Every presidential election is consequential, but the Election of 1860 would play a significant role in whether the United States would remain one nation. The division of the North and South on the issue of slavery threatened to cause a secession of the South. The result of the election would determine whether that threat would materialize and cause a Second American Revolution.
The Republicans and Democrats were the major political parties going into the election season, with Democratic President James Buchanan finishing his term. While the Democrats were the more established party, dating back to the 1820s, the Republicans had developed a sophisticated party infrastructure and were seeking to win the White House for the first time. The party conventions were the first indicator for the turmoil to come.
The Democrats initially convened in Charleston, South Carolina for ten days. Unable to achieve a consensus on the candidate, the convention adjourned for six weeks and re-convened in Baltimore, Maryland on June 18, 1860. See David Potter, The Impending Crisis: America Before the Civil War, 1848-1861, 407.
When balloting began in Charleston, Stephen Douglas, Senator from Illinois, had a bare majority, short of the two-thirds threshold necessary to clinch the nomination. See id. at 408. He had twice been in a position of power going into the convention, in the Elections of 1852 and 1856, ceding to Franklin Pierce and James Buchanan respectively. See id. Douglas’ chief concern was winning sufficient southern support to achieve the two-thirds majority required for the nomination.
With that concern in mind, the party’s platform was destined to be a point of contention, as the issue of slavery would inevitably arise. The delegations from Georgia, Alabama, and the “five Gulf Coast states” met and “agreed to withdraw from the convention if Douglas should be nominated.” Id. at 409 citing Austin L. Venable, “The Conflict Between the Douglas and Yancey Forces in the Charleston Convention,” JSH, VIII (1942), 237. Meanwhile, the states in the northwestern part of the country vowed to resist southern insistence on a platform permitting slave codes. See David Potter, The Impending Crisis: America Before the Civil War, 1848-1861, 408.
The southerners proposed a plank in the platform affirming the “duty of the Federal government, in all its departments [meaning Congress also] to protect, when necessary, the rights of persons and property [meaning slaves] . . . in the territories.” Official Proceedings of the Democratic National Convention Held in 1860, at Charleston and Baltimore (Cleveland, 1860), 47-48. Pro-Douglas forces rejected the plank when put to a vote, prompting formal withdrawal from the convention of the delegations of Alabama, Mississippi, Louisiana, South Carolina, Florida, Texas as well as parts of the Delaware, Arkansas, and Georgia delegations. See David Potter, The Impending Crisis: America Before the Civil War, 1848-1861, 410.

-*-*-

▸ **REQUIRED TASKS**:
a: Print the part of the 1860 election passage starting at "The Democrats initially" and ending at "for the nomination.".
b: Carry on the 1860 election passage from its last sentence.
The records that come next have no connection to the 1860 election passage.

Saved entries

-*-*-

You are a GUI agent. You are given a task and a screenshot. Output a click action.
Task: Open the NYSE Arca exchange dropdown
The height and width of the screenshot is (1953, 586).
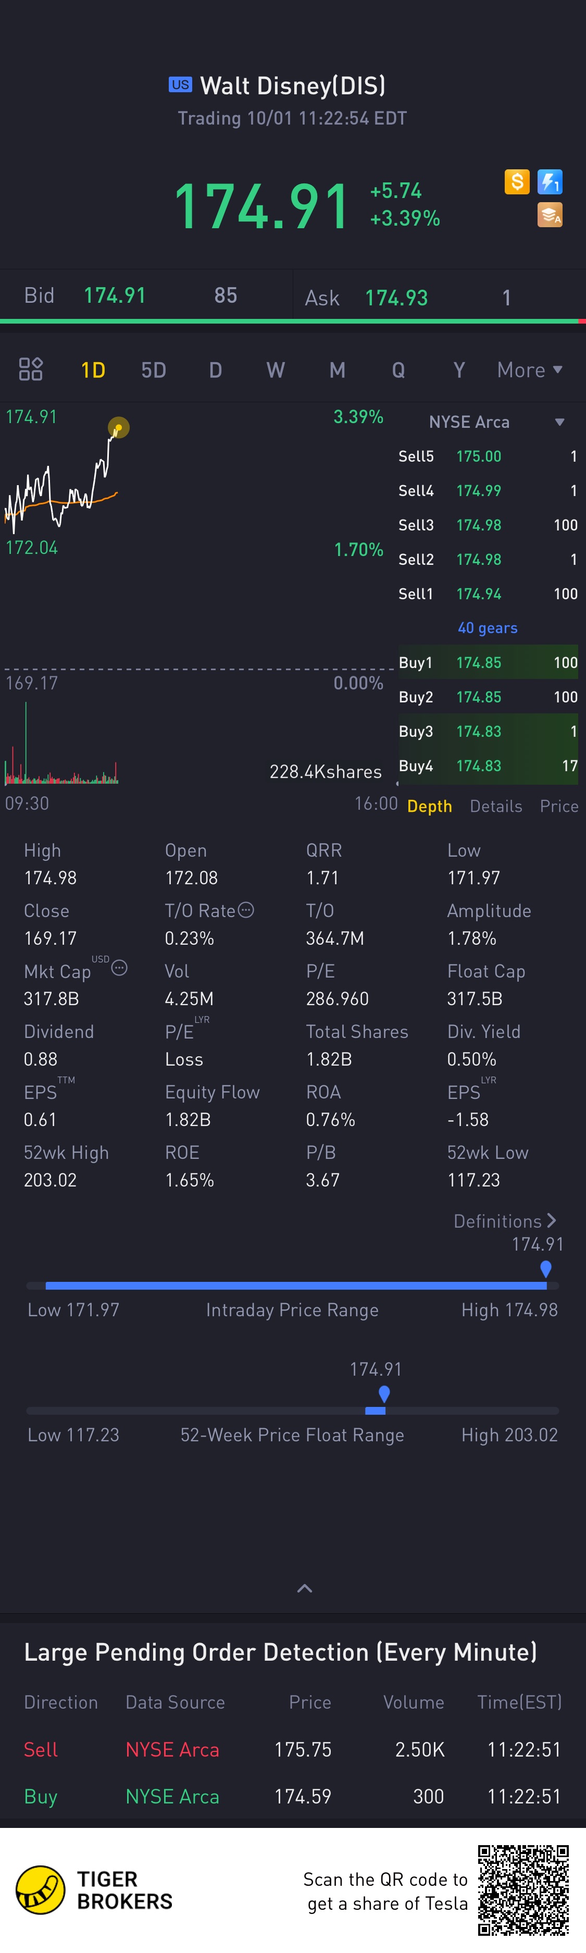[x=496, y=422]
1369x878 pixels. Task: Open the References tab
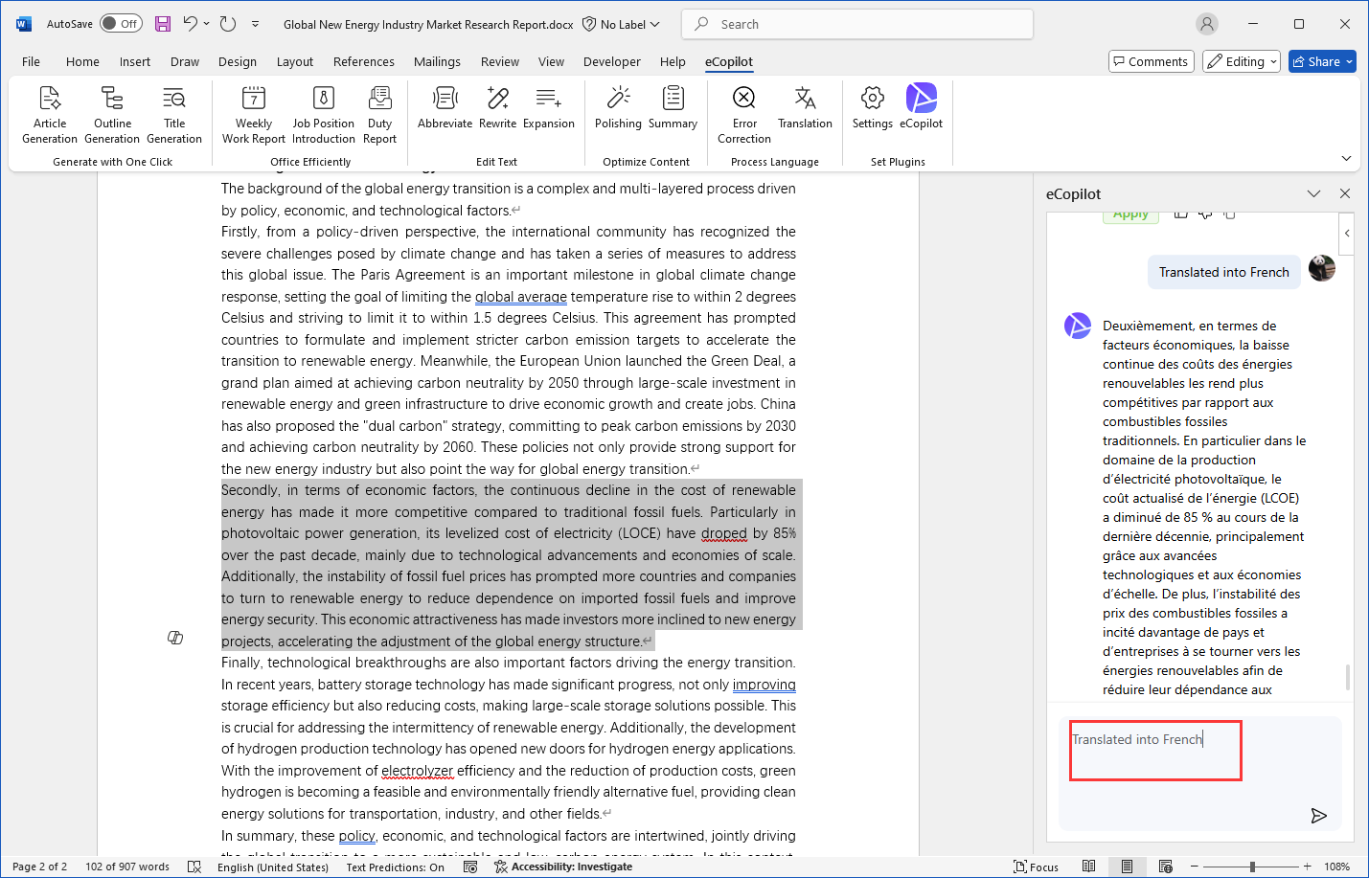click(x=363, y=61)
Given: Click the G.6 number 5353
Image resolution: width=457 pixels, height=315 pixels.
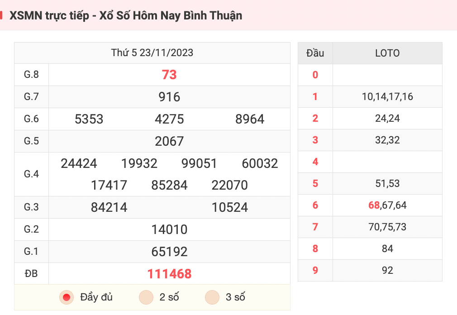Looking at the screenshot, I should (89, 119).
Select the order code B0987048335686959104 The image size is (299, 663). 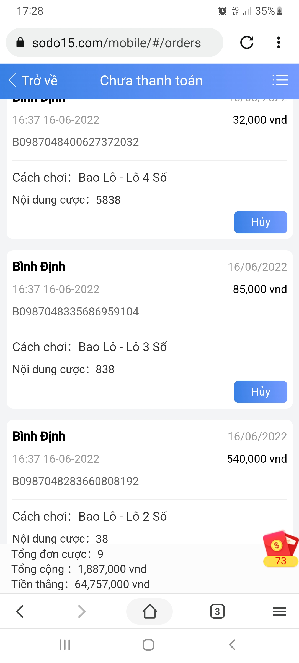(x=76, y=312)

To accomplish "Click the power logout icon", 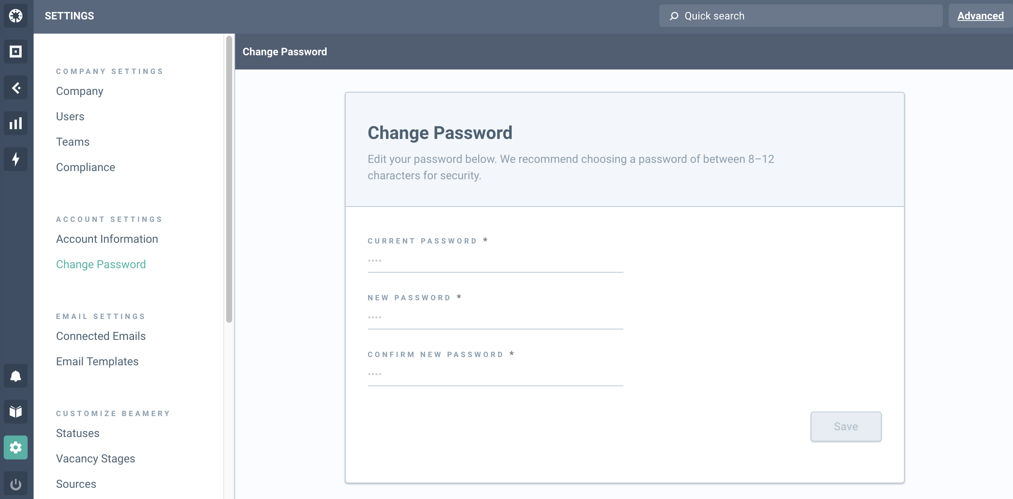I will click(16, 484).
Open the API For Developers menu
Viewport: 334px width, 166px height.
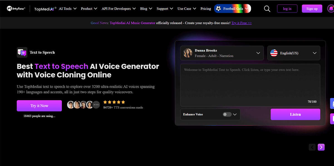119,9
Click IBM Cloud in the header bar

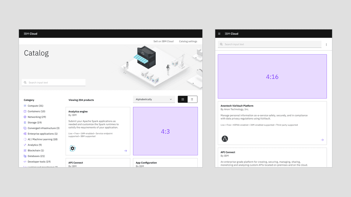pos(30,33)
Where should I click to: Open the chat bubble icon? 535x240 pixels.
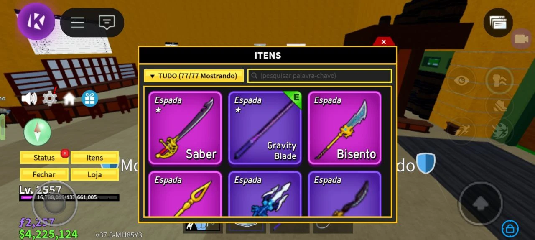[107, 23]
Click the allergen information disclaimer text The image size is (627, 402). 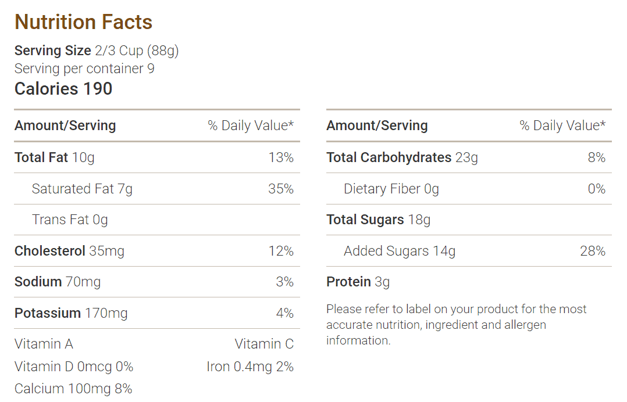pos(456,325)
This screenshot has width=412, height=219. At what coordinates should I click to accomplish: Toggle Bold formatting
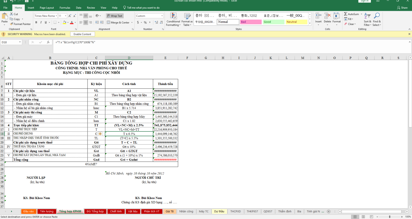coord(36,22)
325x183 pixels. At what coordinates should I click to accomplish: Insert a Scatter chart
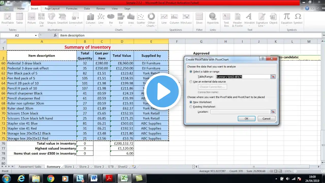click(141, 19)
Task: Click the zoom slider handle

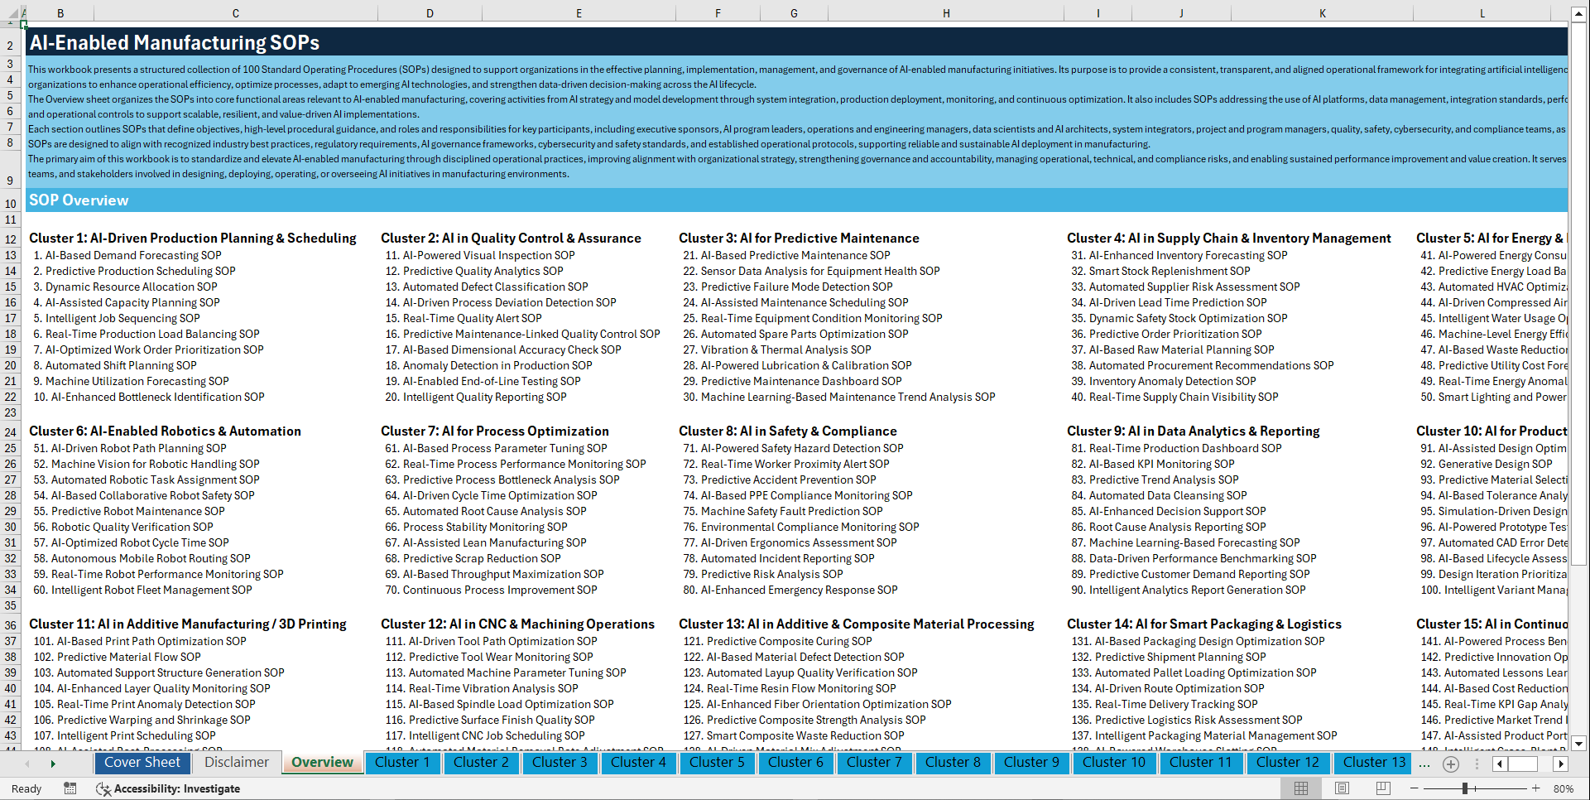Action: [x=1465, y=788]
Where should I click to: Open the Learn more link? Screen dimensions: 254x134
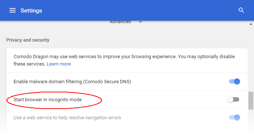[59, 64]
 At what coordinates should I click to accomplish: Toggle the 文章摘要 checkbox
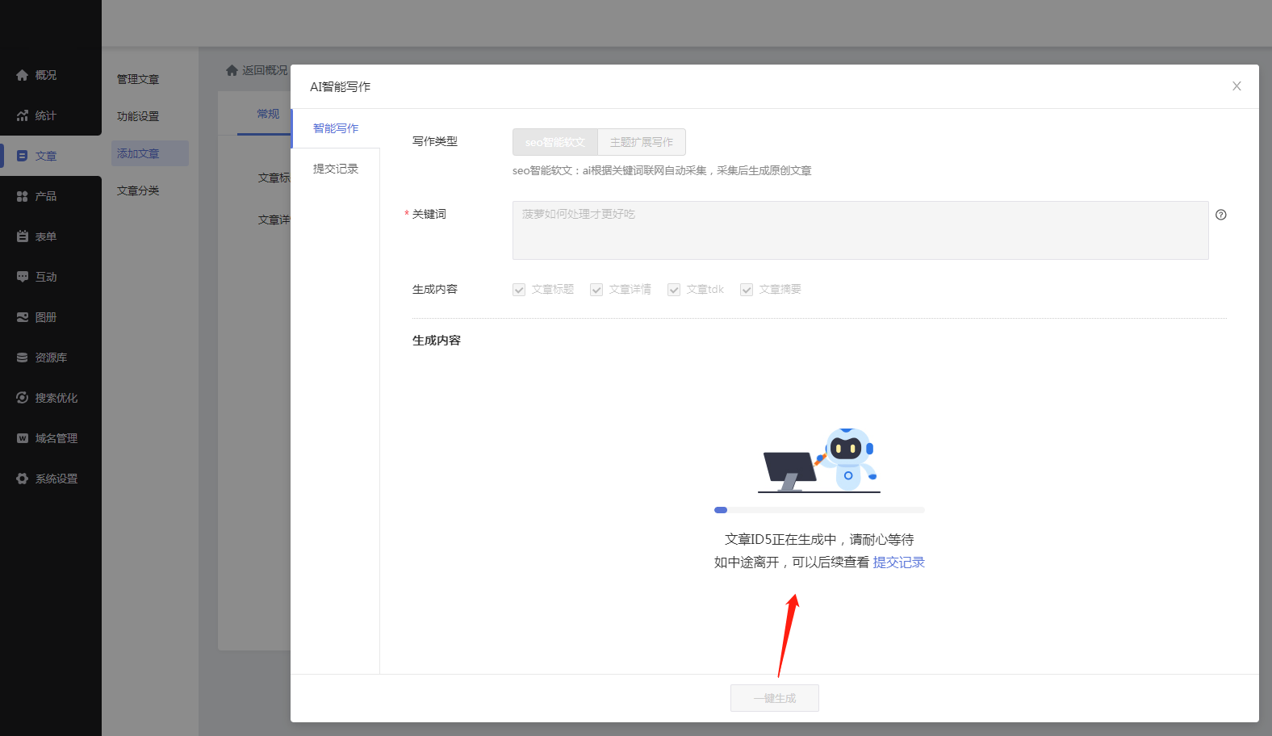tap(747, 290)
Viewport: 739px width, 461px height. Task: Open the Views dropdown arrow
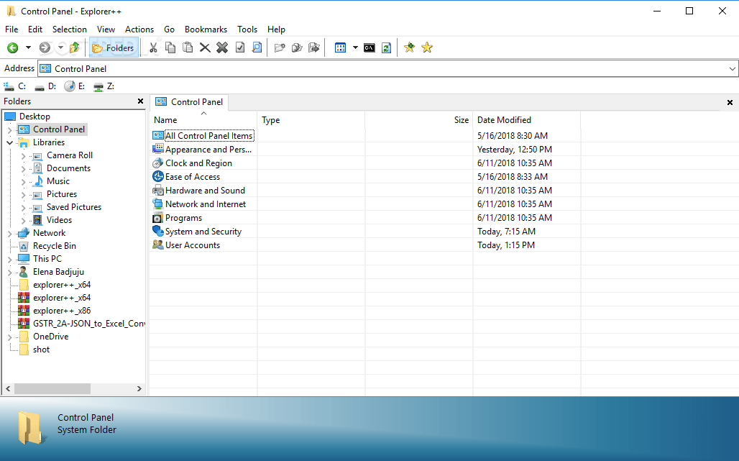(x=355, y=47)
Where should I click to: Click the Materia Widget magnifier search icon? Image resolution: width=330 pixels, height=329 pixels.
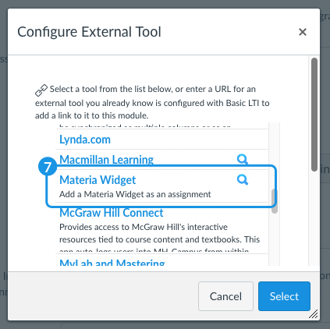[x=243, y=179]
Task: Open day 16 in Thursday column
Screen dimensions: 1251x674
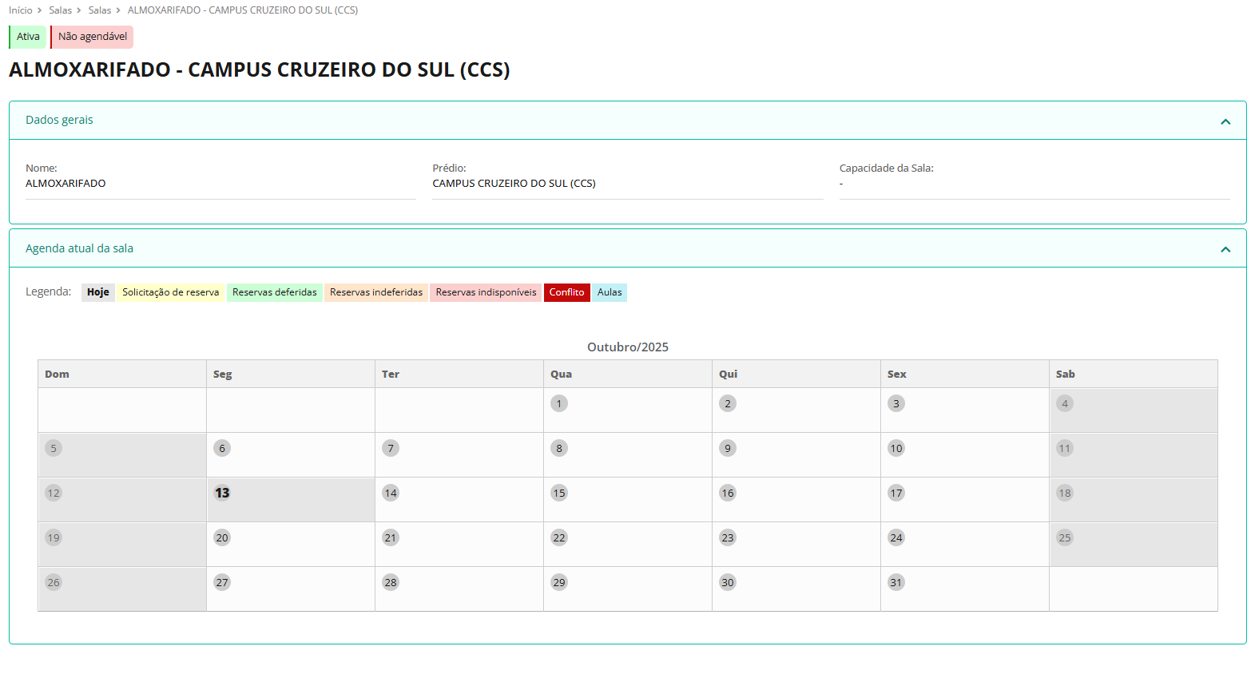Action: coord(728,493)
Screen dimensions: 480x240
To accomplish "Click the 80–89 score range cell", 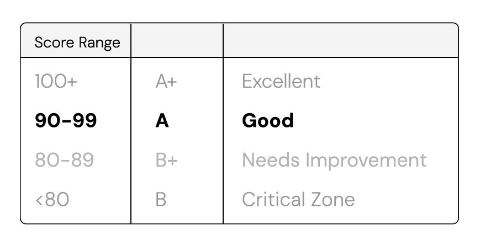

-*-*-

▸ **OUTPUTS IN ORDER**:
a:
The Democrats initially convened in Charleston, South Carolina for ten days. Unable to achieve a consensus on the candidate, the convention adjourned for six weeks and re-convened in Baltimore, Maryland on June 18, 1860. See David Potter, The Impending Crisis: America Before the Civil War, 1848-1861, 407.
When balloting began in Charleston, Stephen Douglas, Senator from Illinois, had a bare majority, short of the two-thirds threshold necessary to clinch the nomination. See id. at 408. He had twice been in a position of power going into the convention, in the Elections of 1852 and 1856, ceding to Franklin Pierce and James Buchanan respectively. See id. Douglas’ chief concern was winning sufficient southern support to achieve the two-thirds majority required for the nomination.

b:
Following the departure of the mostly southern delegations, after 57 rounds of balloting, Douglas did not achieve the two-thirds in votes necessary. See id. at 411. Needing 169 votes to clinch, he never rose above 152.5 or below 145.5, primarily competing with R. M. T. Hunter of Virginia and James Guthrie of Kentucky. See id. citing Official Proceedings, 73-89. On the tenth day of the Charleston convention, the delegates realized that nothing but a deadlock had been achieved. The convention adjourned to June 18, 1860 in Baltimore. However, those who had bolted from the convention agreed to holding their own convention in Richmond, Virginia on June 11, 1860. See David Potter, The Impending Crisis: America Before the Civil War, 1848-1861, 412.
Ultimately, the Richmond convention accomplished nothing, and pro-Douglas forces sought to send to Baltimore their own delegations from the southern states that were not in accord with his candidacy and had withdrawn from the Charleston convention. See id. Soon after reconvening in Baltimore, the convention brought to a vote acceptance of the pro-Douglas delegations from Alabama, Louisiana, Georgia, and Arkansas, and despite southerners’ best efforts to stop the vote, Douglas prevailed. Id. Outraged, delegations from Virginia, North Carolina, Tennessee, Maryland, California, Oregon, Kentucky, Missouri, and Arkansas withdrew from the convention. Id. at 412-13. Then, the convention voted for Douglas, adopting a resolution declaring him unanimously nominated. The northern Democratic ticket had been punched: Senator Douglas for President and Herschel Johnson, former Senator and Governor of Georgia, for Vice President.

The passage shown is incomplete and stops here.